Controlled foreign company (CFC) rules respond to the risk that taxpayers can strip the tax base of their country of residence and by shifting income into a foreign company that is controlled by the taxpayers. Without such rules, CFCs provide opportunities for profit shifting and long-term deferral of taxation.
Since the first CFC rules were enacted in 1962, an increasing number of jurisdictions have implemented these rules. However, existing CFC rules have often not kept pace with changes in the international business environment, and many of them have design features that do not tackle base erosion and profit shifting risks effectively.
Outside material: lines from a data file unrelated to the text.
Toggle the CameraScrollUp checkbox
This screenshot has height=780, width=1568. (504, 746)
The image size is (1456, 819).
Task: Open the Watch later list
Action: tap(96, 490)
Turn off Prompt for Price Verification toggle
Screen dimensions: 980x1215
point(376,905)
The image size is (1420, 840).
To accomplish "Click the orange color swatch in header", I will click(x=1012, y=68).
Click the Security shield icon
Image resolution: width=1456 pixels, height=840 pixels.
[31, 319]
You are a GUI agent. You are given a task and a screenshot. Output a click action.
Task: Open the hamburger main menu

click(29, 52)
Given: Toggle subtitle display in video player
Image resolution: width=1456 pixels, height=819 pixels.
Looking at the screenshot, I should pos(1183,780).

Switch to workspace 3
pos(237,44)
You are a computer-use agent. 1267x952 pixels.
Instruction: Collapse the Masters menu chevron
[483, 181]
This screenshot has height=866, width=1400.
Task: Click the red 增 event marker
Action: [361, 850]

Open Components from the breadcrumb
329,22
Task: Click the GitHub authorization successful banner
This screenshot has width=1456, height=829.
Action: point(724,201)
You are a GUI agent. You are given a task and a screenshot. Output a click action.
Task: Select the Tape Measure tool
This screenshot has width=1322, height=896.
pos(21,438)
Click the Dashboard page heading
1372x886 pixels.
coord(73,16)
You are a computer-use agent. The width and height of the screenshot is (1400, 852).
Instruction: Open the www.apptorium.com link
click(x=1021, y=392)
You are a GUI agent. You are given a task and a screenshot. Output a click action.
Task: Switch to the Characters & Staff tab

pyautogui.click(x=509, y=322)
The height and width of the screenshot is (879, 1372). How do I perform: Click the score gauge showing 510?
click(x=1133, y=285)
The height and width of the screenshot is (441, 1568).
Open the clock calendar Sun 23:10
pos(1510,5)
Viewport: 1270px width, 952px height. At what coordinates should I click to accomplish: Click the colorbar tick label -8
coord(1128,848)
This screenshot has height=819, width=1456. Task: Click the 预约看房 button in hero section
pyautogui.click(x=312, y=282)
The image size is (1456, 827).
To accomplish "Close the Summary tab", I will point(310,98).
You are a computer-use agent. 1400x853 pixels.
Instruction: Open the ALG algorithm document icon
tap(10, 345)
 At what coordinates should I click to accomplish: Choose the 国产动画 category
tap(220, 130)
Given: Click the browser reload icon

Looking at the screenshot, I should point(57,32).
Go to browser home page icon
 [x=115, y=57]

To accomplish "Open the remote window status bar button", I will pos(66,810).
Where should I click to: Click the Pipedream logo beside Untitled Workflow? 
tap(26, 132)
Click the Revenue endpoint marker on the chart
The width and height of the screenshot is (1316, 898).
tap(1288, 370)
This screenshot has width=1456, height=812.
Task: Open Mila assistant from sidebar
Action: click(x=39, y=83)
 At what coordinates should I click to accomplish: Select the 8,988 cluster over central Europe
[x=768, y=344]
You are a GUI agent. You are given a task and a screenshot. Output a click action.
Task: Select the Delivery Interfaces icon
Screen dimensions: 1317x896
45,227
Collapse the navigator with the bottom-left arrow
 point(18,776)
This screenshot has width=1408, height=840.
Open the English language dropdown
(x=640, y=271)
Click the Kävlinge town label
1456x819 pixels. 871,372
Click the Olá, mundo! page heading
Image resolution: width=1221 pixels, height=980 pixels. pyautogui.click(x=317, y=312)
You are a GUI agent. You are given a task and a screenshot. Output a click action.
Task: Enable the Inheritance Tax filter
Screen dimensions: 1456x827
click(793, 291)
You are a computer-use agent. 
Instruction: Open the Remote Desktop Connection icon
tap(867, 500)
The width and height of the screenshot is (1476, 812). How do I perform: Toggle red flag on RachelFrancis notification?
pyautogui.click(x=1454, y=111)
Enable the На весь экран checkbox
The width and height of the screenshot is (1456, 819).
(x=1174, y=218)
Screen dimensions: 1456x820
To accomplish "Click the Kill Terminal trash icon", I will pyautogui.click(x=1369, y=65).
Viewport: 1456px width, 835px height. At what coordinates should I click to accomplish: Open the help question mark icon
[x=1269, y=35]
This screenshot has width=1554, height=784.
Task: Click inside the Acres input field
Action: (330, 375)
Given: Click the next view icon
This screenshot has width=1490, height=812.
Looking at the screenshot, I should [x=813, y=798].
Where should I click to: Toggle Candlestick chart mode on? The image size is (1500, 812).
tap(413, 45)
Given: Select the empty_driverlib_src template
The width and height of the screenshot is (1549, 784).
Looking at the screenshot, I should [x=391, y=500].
In response to the challenges faced by existing CFC rules, the BEPS Action Plan called for the development of recommendations regarding the design of CFC rules. The OECD 2015 Action 3 report set out recommendations in the form of building blocks for the design of effective CFC rules, which include the definition of a CFC, exemptions and thresholds, approaches for determining the type of income subject to the rule, computation of CFC income, the attribution of CFC income to shareholders and measures to eliminate the risk of double taxation. These recommendations are not minimum standards, but are designed to ensure that jurisdictions that choose to implement them will have rules that effectively prevent taxpayers from inappropriately shifting income into foreign subsidiaries.
As at mid-2019, almost 50 OECD/G20 Inclusive Framework countries have now enacted CFC rules, with EU Member States all having CFC rules in effect since the beginning of 2019 following the adoption of Council Directive (EU) 2016/1164, with a number of additional countries considering the adoption of CFC rules for the first time.